Give back the data below exactly as it was given.

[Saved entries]
---*---

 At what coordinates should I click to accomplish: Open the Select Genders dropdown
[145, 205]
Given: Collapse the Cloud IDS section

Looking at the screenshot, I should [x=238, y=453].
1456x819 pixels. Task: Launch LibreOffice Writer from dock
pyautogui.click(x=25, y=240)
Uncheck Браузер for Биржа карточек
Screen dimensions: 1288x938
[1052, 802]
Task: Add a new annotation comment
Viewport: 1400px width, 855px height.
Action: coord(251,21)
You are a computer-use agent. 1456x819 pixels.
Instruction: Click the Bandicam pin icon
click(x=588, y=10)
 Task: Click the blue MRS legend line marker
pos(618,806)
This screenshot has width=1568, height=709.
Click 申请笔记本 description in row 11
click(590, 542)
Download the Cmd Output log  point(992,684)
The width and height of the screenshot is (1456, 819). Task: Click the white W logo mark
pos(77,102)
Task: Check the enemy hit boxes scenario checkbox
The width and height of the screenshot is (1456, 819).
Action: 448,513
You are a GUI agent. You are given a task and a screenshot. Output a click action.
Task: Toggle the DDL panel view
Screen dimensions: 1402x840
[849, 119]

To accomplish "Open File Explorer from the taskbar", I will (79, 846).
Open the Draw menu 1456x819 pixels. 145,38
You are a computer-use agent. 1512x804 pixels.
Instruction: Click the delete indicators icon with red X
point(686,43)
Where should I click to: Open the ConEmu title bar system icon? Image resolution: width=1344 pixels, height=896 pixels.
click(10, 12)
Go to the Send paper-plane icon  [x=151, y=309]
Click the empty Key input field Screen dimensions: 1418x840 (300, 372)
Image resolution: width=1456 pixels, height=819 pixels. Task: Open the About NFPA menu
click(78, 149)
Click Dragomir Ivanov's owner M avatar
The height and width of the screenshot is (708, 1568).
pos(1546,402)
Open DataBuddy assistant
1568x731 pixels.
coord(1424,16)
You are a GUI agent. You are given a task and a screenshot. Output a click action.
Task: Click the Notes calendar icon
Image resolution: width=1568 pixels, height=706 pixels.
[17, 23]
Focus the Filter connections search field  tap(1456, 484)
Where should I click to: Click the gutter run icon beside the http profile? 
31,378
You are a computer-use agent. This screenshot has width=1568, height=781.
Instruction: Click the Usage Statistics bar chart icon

---*---

■ Response to the exercise ■
 At what coordinates should I click to accomplish: Open the Select Genders dropdown
[145, 205]
Given: Collapse the Cloud IDS section

Looking at the screenshot, I should [x=238, y=453].
1456x819 pixels. Task: Launch LibreOffice Writer from dock
pyautogui.click(x=25, y=240)
Uncheck Браузер for Биржа карточек
Screen dimensions: 1288x938
[1052, 802]
Task: Add a new annotation comment
Viewport: 1400px width, 855px height.
Action: coord(251,21)
You are a computer-use agent. 1456x819 pixels.
Instruction: Click the Bandicam pin icon
click(x=588, y=10)
 Task: Click the blue MRS legend line marker
pos(618,806)
This screenshot has width=1568, height=709.
Click 申请笔记本 description in row 11
click(590, 542)
Download the Cmd Output log  point(992,684)
The width and height of the screenshot is (1456, 819). Task: Click the white W logo mark
pos(77,102)
Task: Check the enemy hit boxes scenario checkbox
The width and height of the screenshot is (1456, 819).
Action: 448,513
You are a GUI agent. You are given a task and a screenshot. Output a click action.
Task: Toggle the DDL panel view
Screen dimensions: 1402x840
[849, 119]

To accomplish "Open File Explorer from the taskbar", I will (79, 846).
Open the Draw menu 1456x819 pixels. 145,38
You are a computer-use agent. 1512x804 pixels.
Instruction: Click the delete indicators icon with red X
point(686,43)
Where should I click to: Open the ConEmu title bar system icon? Image resolution: width=1344 pixels, height=896 pixels.
click(10, 12)
Go to the Send paper-plane icon  [x=151, y=309]
Click the empty Key input field Screen dimensions: 1418x840 (300, 372)
Image resolution: width=1456 pixels, height=819 pixels. Task: Open the About NFPA menu
click(78, 149)
Click Dragomir Ivanov's owner M avatar
The height and width of the screenshot is (708, 1568).
pos(1546,402)
Open DataBuddy assistant
1568x731 pixels.
coord(1424,16)
You are a GUI agent. You are given a task and a screenshot. Output a click action.
Task: Click the Notes calendar icon
Image resolution: width=1568 pixels, height=706 pixels.
[17, 23]
Focus the Filter connections search field  tap(1456, 484)
Where should I click to: Click the gutter run icon beside the http profile? 
31,378
You are a computer-use agent. This screenshot has width=1568, height=781.
Instruction: Click the Usage Statistics bar chart icon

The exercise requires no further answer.